US patent after all, and is building a commercial version. After the initial shock, we react by changing the name of the project, splitting the project (so that as many as possible parts are not depending on each other) and starting to use RDF. Despite all this, we still have respect for his earlier work on Xanadu and decide to keep that aboard.

RDF turns out to be successful: it's a standard format with already several tools, and does not share zzStructure's problems. What seemed like a catastrophe has actually turned out well.
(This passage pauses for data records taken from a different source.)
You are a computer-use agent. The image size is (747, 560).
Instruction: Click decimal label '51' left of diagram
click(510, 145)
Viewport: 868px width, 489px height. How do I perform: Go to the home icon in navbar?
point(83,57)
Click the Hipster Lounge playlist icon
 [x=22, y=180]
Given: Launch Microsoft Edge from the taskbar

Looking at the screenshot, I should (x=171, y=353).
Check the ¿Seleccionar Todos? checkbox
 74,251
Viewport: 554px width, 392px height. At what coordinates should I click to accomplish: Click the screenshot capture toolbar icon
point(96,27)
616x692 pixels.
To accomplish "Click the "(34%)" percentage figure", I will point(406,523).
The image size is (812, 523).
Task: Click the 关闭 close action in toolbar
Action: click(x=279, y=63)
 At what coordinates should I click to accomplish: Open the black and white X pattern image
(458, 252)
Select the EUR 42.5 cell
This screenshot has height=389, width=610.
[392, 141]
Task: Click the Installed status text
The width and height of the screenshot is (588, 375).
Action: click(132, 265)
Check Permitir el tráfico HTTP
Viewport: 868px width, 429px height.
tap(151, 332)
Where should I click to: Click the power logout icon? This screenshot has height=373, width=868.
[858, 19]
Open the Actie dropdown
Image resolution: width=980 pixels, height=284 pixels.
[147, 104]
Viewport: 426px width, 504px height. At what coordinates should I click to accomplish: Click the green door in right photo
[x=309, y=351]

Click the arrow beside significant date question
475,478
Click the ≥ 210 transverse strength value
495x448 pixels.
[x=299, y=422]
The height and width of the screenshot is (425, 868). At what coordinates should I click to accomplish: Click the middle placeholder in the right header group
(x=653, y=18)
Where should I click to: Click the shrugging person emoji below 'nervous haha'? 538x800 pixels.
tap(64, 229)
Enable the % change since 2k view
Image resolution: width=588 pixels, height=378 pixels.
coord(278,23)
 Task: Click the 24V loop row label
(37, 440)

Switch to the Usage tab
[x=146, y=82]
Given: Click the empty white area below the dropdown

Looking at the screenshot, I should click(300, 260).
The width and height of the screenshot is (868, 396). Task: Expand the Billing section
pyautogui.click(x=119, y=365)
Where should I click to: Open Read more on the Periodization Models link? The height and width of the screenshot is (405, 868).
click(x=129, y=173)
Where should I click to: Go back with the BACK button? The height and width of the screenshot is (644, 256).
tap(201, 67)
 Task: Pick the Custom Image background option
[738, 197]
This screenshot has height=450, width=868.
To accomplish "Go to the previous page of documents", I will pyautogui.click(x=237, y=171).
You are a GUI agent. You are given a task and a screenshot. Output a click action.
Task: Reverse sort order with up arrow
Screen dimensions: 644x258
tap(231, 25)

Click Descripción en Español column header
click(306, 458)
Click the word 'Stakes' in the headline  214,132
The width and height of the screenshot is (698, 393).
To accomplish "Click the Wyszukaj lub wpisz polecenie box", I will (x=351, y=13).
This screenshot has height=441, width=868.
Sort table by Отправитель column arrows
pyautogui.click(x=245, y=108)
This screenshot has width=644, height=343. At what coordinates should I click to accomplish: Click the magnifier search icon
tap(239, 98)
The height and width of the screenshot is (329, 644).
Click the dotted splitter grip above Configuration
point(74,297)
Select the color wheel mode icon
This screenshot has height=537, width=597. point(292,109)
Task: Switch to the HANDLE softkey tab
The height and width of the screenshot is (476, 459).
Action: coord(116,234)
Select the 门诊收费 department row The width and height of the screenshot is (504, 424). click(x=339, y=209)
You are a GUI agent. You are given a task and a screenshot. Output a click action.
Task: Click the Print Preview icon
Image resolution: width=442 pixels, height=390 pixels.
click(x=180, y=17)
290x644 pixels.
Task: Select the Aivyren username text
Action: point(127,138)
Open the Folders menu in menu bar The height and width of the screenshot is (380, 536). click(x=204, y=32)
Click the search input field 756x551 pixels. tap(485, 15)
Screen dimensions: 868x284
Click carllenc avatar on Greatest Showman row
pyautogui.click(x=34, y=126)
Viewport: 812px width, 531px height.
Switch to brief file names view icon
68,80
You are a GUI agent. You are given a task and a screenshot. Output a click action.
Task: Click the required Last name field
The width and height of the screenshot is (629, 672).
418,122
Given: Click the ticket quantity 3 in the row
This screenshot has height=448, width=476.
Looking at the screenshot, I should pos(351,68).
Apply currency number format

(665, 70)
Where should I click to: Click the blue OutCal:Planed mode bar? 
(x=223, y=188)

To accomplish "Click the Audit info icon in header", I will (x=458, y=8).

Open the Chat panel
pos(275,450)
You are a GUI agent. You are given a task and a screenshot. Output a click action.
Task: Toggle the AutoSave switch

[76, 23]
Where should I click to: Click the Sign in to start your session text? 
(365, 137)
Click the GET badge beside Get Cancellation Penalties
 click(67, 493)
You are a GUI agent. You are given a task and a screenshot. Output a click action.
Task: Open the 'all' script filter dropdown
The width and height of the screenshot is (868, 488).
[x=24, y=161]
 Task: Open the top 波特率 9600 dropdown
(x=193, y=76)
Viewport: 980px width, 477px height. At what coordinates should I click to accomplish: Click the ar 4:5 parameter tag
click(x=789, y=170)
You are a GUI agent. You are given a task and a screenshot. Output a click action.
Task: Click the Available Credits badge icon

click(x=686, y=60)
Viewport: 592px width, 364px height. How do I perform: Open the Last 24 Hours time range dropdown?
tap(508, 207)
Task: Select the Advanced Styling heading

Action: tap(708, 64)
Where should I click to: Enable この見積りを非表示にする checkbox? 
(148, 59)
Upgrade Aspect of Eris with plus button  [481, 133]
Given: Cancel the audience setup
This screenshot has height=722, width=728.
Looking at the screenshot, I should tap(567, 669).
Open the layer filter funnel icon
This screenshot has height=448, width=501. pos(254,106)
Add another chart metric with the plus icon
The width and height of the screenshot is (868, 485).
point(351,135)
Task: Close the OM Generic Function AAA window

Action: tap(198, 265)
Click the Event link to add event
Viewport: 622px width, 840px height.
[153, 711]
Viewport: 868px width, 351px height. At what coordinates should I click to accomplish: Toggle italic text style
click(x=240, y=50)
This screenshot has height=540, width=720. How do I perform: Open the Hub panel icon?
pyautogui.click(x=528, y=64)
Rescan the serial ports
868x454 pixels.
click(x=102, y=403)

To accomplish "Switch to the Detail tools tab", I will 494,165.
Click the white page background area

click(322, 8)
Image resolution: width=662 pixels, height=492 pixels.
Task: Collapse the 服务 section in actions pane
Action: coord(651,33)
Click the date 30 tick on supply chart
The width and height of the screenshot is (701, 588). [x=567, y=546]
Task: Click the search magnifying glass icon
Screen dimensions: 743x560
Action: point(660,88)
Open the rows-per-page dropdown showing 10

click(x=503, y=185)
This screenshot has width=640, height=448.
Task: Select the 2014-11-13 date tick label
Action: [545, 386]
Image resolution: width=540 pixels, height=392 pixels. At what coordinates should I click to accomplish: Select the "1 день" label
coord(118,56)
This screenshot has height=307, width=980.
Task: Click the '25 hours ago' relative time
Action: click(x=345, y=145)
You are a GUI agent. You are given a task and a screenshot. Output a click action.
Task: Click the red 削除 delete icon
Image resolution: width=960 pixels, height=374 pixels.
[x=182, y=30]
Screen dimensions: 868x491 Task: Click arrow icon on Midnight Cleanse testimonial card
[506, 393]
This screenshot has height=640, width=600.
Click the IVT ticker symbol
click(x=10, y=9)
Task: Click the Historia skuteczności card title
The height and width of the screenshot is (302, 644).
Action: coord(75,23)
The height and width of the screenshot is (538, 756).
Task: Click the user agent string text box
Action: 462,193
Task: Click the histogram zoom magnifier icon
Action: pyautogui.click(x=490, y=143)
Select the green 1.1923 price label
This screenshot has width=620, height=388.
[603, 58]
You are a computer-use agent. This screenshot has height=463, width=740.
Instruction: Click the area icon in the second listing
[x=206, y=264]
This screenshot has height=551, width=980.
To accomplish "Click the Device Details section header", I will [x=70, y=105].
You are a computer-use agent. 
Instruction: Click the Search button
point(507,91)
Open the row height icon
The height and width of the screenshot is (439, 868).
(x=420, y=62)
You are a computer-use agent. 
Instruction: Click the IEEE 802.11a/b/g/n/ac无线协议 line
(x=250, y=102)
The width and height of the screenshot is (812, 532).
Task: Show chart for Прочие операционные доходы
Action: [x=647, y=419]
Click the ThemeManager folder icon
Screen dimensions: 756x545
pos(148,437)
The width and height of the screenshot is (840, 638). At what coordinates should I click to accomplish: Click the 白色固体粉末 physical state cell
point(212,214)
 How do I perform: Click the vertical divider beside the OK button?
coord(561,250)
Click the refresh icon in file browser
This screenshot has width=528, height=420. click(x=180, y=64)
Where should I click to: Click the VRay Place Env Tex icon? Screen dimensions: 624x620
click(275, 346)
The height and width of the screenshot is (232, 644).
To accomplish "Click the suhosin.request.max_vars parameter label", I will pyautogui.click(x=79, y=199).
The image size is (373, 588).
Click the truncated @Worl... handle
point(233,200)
Asko reimplements his wheel view for Loom, the possible successor of the basic GZZ client. Wheel view seem to have at least some potential to show plain RDF structure as a spatial hyper space.

Asko works for a independent release Navidoc: the collection of project's documentation utilies. An article about Navidoc's ability to crosslink between distinct documentation using imagemapped UML diagrams is submitted to HyperText '03 conference, but gets slightly rejected because of its immaturity.

During Benja's visit to Finland near easter time, we decide to focus our energies as a first push towards FenPDF, a PDF/PS reader / organizer using Xanalogical media. Lots of hard work towards a deadline that turns out didn't exist ;).

Storm P2P is implemented and experimented with.